- Born: José Francisco Fanjul y Gómez-Mena 1944 (age 81–82) Havana, Cuba
- Education: Villanova University New York University
- Occupation: Sugar baron
- Spouse: Emilia May Fanjul
- Parent(s): Alfonso Fanjul Sr. Lillian Rosa Gomez-Mena
- Relatives: Alfonso Fanjul Jr. (brother) José Gómez-Mena (grandfather) Norberto Azqueta Sr. (brother-in-law)

= José Fanjul =

Cuban-born Florida-based businessman

José Francisco "Pepe" Fanjul (born 1944) is a Cuban-born businessman. He is the second eldest of the Fanjul brothers, who control a sugar and real estate business valued at US$8.2 billion. Pepe Fanjul is often criticized for seeking political favors, and in particular, seeking to ensure the continuation of the governmental price support of sugar that the Fanjul family company, Domino Sugar, most directly benefits from.

==Early life==
Fanjul is the second son of Alfonso Fanjul Sr. and his wife Lillian Rosa Gomez-Mena. He received a bachelor's degree from Villanova University, and an MBA from New York University (NYU).

==Career==
Fanjul is the vice chairman and president of Flo-Sun, a Fanjul family-owned sugar growing and refining company, and of Florida Crystals.

==Political interests==
Fanjul is a longstanding supporter of Republican politicians, one of the largest contributors to George W. Bush, a leading patron of Marco Rubio, and has co-hosted a large fundraiser for Donald Trump. His brother Alfonso Fanjul Jr. has been a leading Democrat supporter since at least 1992, and was co-chair of Bill Clinton's Florida campaign.

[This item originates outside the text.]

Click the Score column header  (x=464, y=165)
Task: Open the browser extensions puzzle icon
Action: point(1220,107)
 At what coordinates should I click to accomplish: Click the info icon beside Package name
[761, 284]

He and his brother, Alfy Fanjul Jr., both hold Spanish and American passports. They are close friends of the ex-King Juan Carlos and have stated on various occasions that they would be willing to receive the exiled king as a guest in any of their mansions around the world.

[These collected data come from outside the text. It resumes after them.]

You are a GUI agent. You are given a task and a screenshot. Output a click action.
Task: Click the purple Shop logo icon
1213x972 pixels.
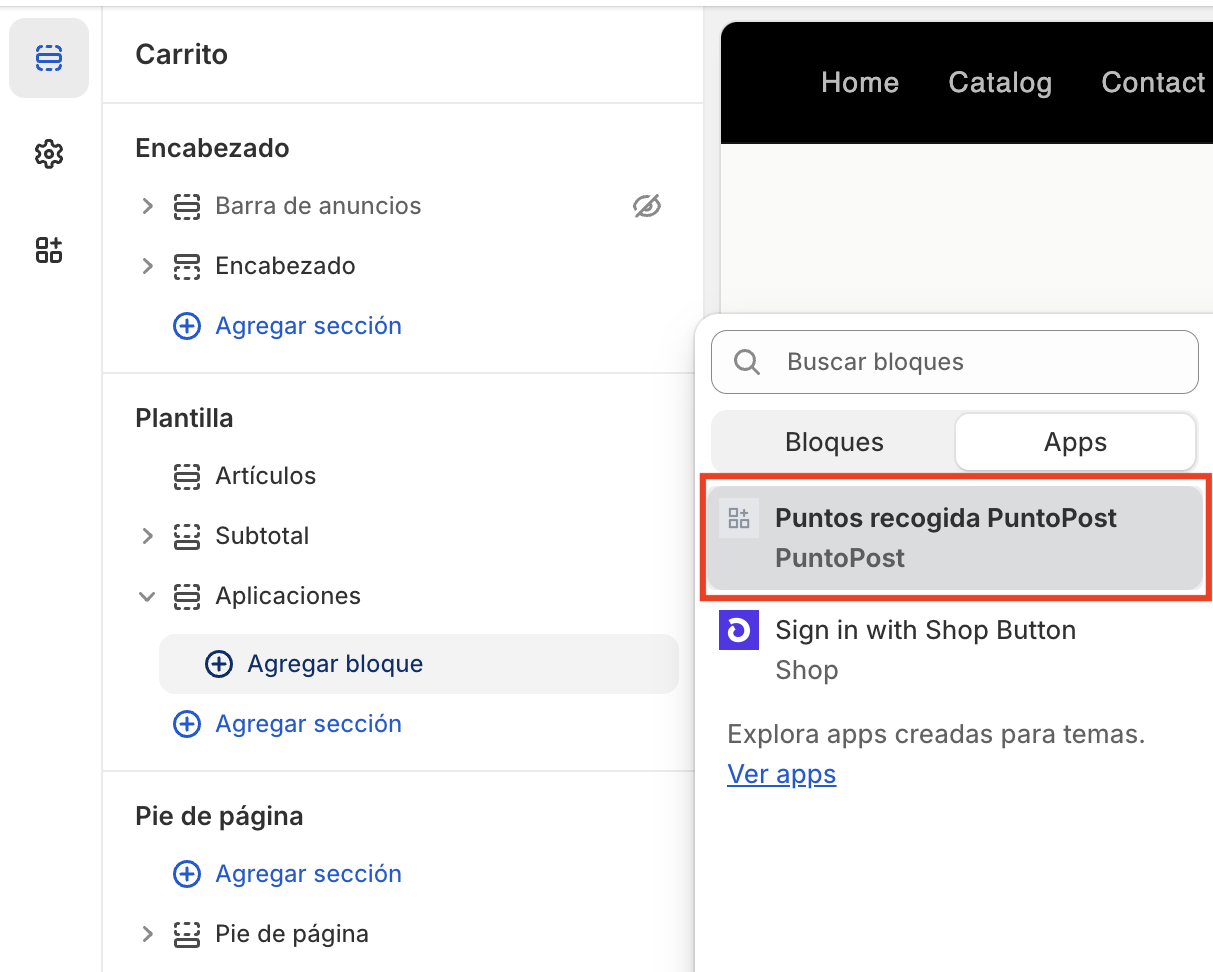click(x=738, y=630)
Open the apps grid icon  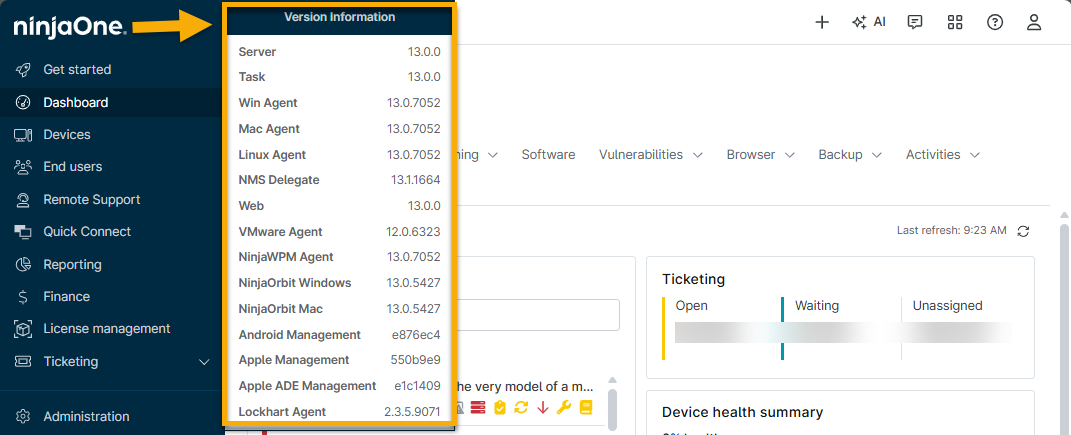click(955, 22)
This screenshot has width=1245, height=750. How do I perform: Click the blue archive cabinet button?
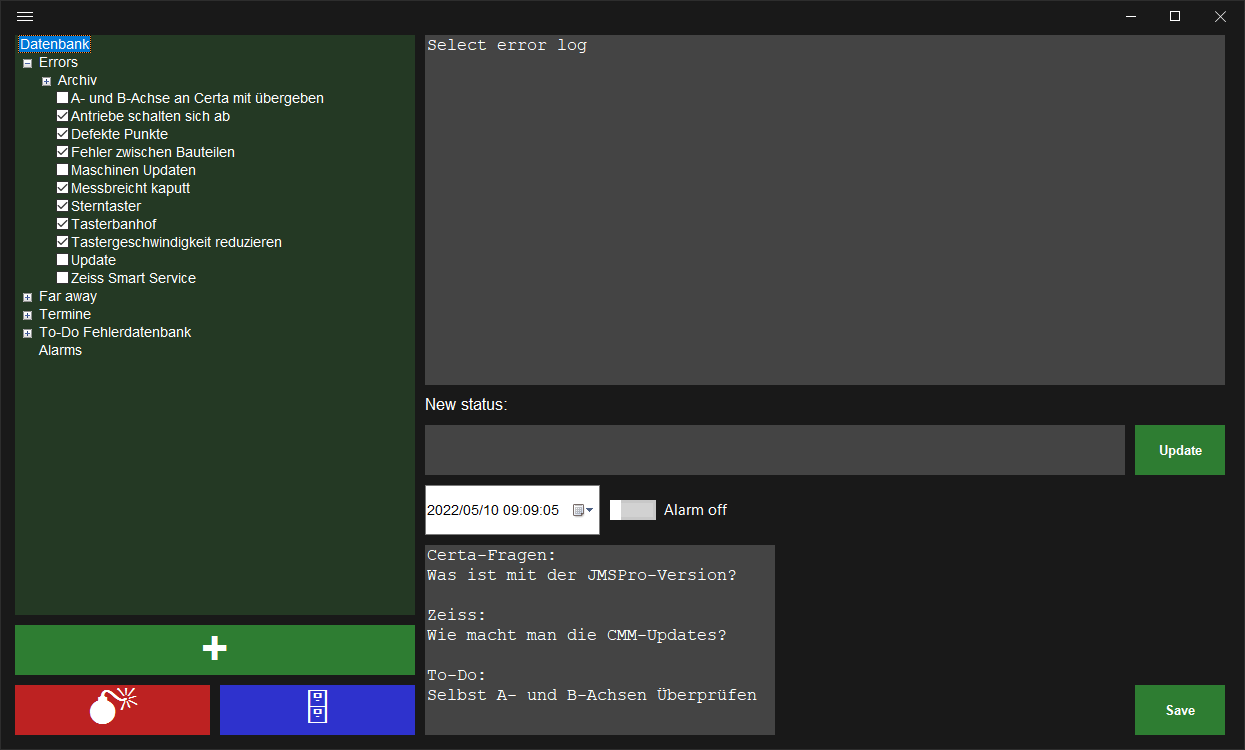coord(317,710)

In 2012, diplomatic cables published by WikiLeaks revealed that Fanjul tried in 2004 to sabotage the Dominican Republic-Central America-United States Free Trade Agreement (CAFTA) that was being planned by bribing foreign politicians. By doing so, he was torpedoing a key axis for Bush' reelection, all-the-while being a major donor to the President's campaign. The family's lawyer denied the accusations.

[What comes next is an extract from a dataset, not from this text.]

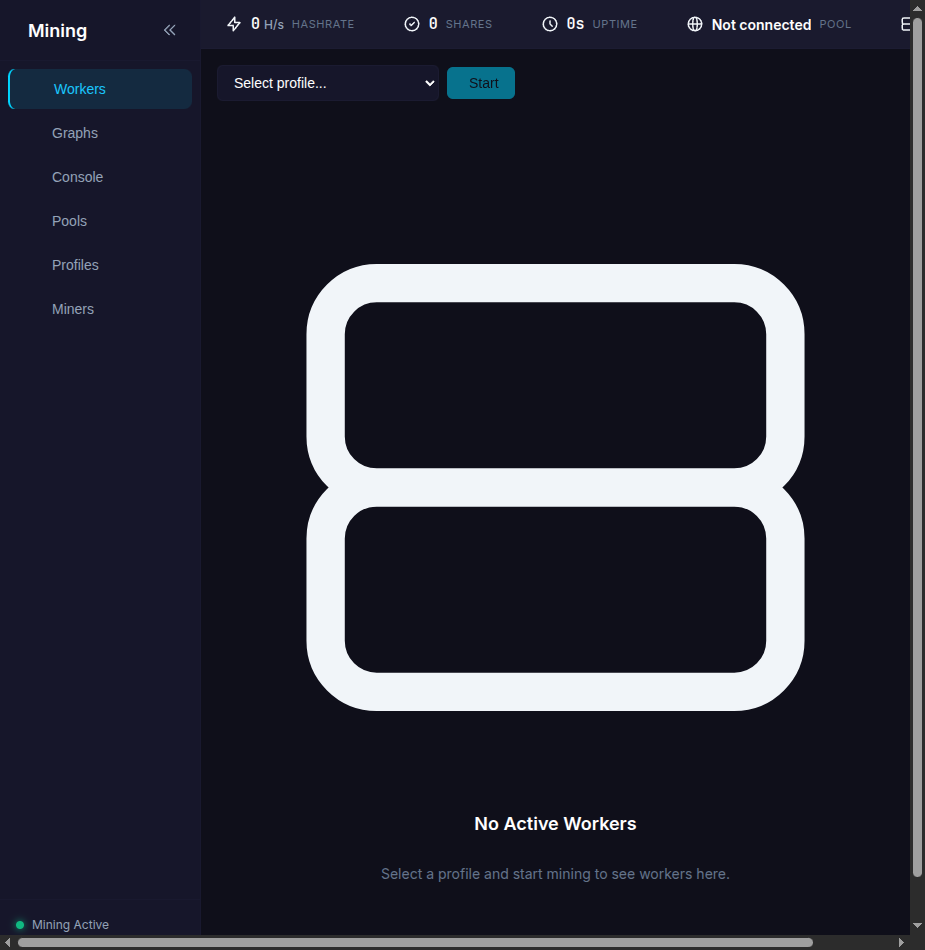Click the vertical scrollbar down arrow
Image resolution: width=925 pixels, height=950 pixels.
917,926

In 2025, J. Pepe Fanjul and Emilia Fanjul were among the donors who funded the White House's East Wing demolition, and planned building of a ballroom.

==Personal life==
He is married to Emilia May Fanjul, and they live in Palm Beach, Florida. Emilia was named a Kennedy Center trustee in January 2025.
The couple owns an apartment at 960 Fifth Avenue, New York City.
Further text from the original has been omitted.